Activity. Restate verbatim the span of lines below between the line with "Open novel 偽物の聖女、真の聖女" and the line with "Viewport: 645px width, 525px height.", including those two lines, and only that span.

Extracted records.
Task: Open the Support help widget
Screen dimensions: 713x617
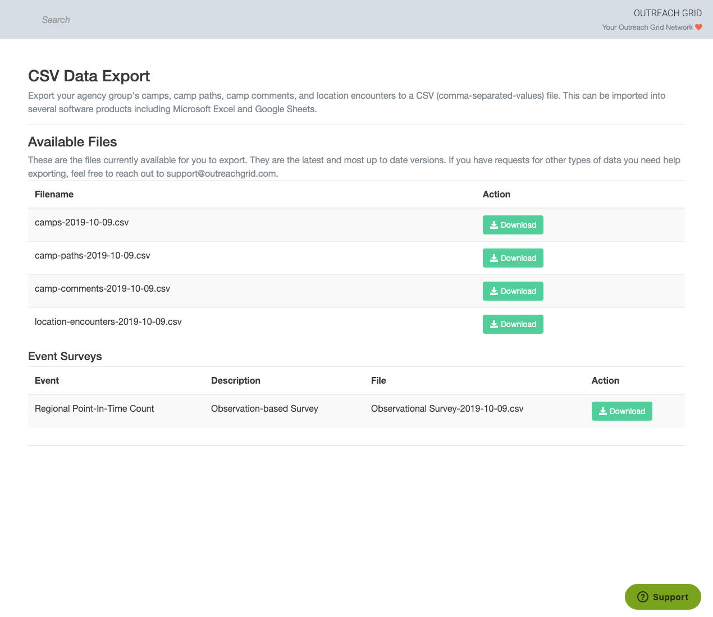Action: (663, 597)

---

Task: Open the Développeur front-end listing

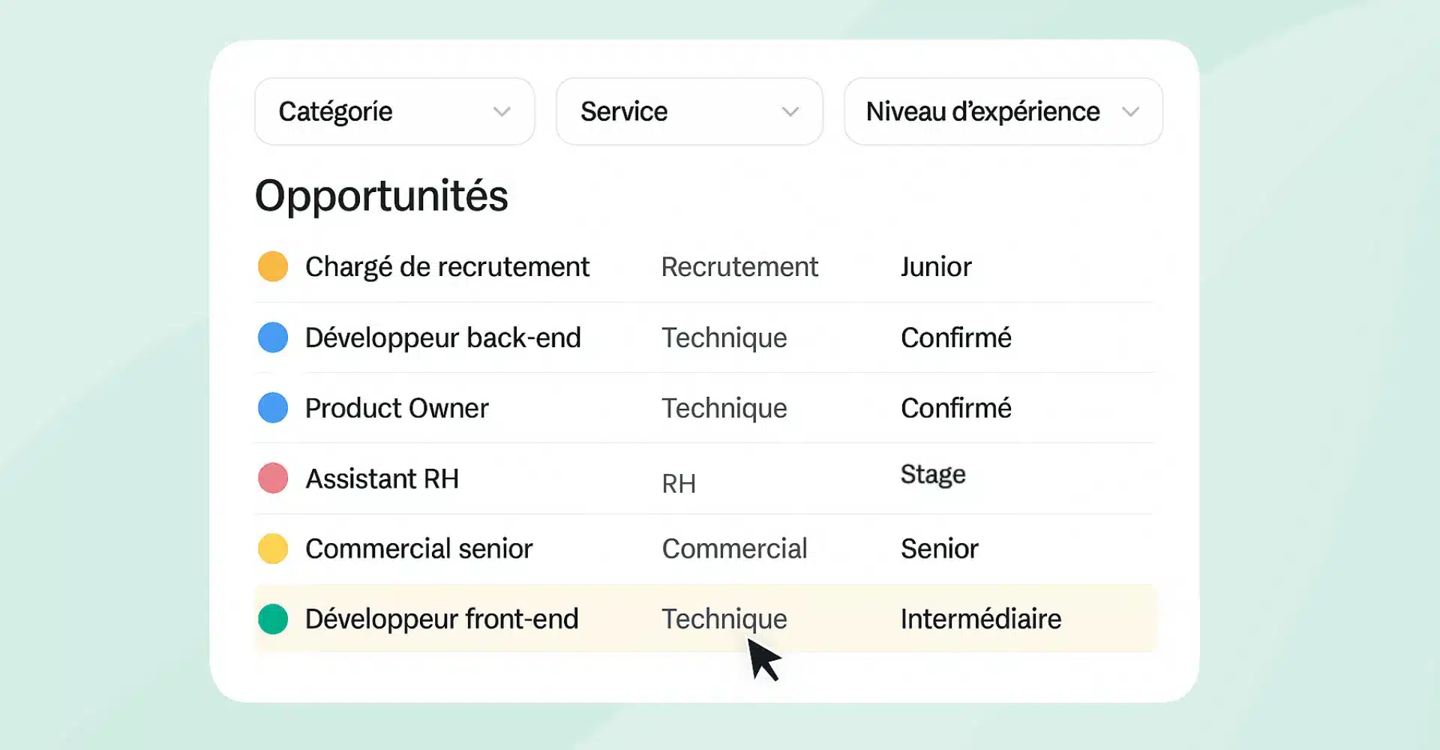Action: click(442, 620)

==

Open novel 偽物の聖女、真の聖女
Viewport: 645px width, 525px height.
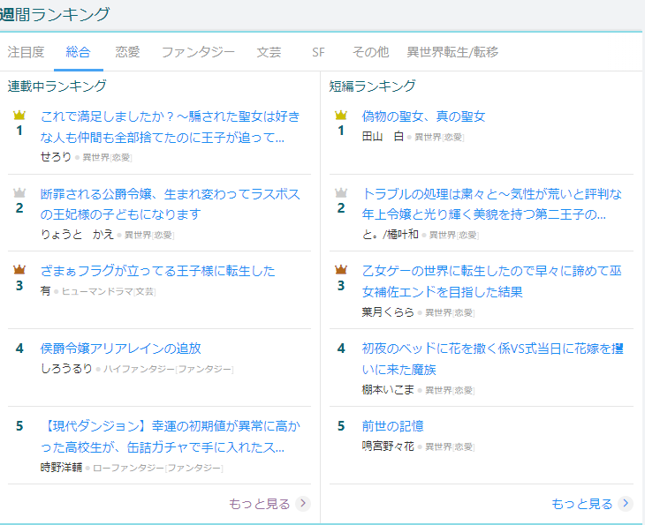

Problem solution.
Open novel 偽物の聖女、真の聖女
Viewport: 645px width, 525px height.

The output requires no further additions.